YOUR ASSIGNMENT =>
Your output should be the line with "Go to the Projects navigation item" plus all following lines to the end of the records, exactly as written and nothing more.

Collected data entries
========

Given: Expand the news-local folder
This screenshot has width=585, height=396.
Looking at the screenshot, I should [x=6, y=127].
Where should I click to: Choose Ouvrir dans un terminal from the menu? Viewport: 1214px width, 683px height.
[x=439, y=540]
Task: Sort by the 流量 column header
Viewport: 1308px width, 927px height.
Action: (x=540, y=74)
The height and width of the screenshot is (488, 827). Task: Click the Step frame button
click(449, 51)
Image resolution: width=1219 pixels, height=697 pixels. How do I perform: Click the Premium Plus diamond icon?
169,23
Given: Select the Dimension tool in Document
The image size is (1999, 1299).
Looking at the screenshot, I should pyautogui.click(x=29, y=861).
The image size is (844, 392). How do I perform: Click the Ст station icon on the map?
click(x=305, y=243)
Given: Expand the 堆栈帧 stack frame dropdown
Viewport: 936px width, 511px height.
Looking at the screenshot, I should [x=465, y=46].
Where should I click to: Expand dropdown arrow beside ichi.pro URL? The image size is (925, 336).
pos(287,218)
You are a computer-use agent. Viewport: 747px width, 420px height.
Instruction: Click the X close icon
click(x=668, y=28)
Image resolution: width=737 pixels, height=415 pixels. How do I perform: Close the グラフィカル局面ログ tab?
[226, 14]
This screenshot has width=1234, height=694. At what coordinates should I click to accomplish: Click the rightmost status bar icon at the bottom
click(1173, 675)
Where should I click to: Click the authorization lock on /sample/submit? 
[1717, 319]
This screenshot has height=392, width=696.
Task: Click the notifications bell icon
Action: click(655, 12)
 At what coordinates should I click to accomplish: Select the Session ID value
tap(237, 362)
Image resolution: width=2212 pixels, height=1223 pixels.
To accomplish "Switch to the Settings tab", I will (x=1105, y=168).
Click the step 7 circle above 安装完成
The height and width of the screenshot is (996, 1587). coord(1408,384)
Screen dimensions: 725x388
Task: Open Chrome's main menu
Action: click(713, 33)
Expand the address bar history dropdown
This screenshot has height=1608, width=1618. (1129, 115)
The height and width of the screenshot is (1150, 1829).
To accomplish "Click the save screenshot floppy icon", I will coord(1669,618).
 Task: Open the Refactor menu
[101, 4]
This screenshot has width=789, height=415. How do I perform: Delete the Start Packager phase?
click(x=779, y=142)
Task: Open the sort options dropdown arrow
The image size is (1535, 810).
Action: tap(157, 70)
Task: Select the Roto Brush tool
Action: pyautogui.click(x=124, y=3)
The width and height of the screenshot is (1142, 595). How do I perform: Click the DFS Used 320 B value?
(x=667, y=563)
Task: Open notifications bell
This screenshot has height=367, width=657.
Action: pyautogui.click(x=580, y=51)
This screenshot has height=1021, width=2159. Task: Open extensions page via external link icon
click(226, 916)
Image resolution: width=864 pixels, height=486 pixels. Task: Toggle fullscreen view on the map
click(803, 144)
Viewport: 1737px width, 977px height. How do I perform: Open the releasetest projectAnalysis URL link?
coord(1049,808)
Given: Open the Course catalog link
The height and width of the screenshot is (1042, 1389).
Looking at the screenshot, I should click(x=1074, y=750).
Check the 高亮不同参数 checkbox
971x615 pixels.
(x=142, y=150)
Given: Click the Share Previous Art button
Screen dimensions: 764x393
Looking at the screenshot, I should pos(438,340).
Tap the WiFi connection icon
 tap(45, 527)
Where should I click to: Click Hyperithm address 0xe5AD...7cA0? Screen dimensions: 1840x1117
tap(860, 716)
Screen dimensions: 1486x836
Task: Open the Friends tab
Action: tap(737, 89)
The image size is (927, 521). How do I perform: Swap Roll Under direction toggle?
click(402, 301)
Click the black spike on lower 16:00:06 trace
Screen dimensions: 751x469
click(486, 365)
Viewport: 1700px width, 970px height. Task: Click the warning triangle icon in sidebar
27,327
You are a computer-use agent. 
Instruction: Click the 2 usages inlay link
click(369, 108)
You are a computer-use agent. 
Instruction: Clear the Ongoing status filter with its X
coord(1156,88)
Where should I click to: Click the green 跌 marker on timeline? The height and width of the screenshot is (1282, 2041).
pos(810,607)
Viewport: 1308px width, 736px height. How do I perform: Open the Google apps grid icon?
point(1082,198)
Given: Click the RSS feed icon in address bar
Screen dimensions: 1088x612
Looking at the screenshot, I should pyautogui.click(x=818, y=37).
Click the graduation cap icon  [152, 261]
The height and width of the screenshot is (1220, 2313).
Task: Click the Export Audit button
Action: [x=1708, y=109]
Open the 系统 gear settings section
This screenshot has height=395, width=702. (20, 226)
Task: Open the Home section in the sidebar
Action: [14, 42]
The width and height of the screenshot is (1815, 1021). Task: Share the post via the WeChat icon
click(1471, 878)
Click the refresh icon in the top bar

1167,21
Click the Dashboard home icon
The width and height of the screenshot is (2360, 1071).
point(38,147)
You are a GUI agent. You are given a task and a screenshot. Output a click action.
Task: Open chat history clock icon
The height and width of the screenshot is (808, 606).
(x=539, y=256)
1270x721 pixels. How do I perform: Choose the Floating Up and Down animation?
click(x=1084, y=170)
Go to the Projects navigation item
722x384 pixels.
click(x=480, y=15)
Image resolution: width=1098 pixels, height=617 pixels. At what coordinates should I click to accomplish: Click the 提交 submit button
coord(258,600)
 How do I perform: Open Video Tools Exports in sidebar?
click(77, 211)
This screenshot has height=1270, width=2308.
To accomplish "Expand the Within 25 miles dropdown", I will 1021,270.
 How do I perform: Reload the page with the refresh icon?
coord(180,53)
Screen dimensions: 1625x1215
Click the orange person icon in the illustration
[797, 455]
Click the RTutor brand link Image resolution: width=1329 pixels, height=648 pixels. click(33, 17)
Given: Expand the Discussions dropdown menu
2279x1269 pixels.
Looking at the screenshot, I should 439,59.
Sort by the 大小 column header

========

SOLUTION TO THIS PROBLEM =>
Go to the Projects navigation item
722x384 pixels.
click(x=480, y=15)
Image resolution: width=1098 pixels, height=617 pixels. At what coordinates should I click to accomplish: Click the 提交 submit button
coord(258,600)
 How do I perform: Open Video Tools Exports in sidebar?
click(77, 211)
This screenshot has height=1270, width=2308.
To accomplish "Expand the Within 25 miles dropdown", I will 1021,270.
 How do I perform: Reload the page with the refresh icon?
coord(180,53)
Screen dimensions: 1625x1215
Click the orange person icon in the illustration
[797, 455]
Click the RTutor brand link Image resolution: width=1329 pixels, height=648 pixels. click(33, 17)
Given: Expand the Discussions dropdown menu
2279x1269 pixels.
Looking at the screenshot, I should 439,59.
Sort by the 大小 column header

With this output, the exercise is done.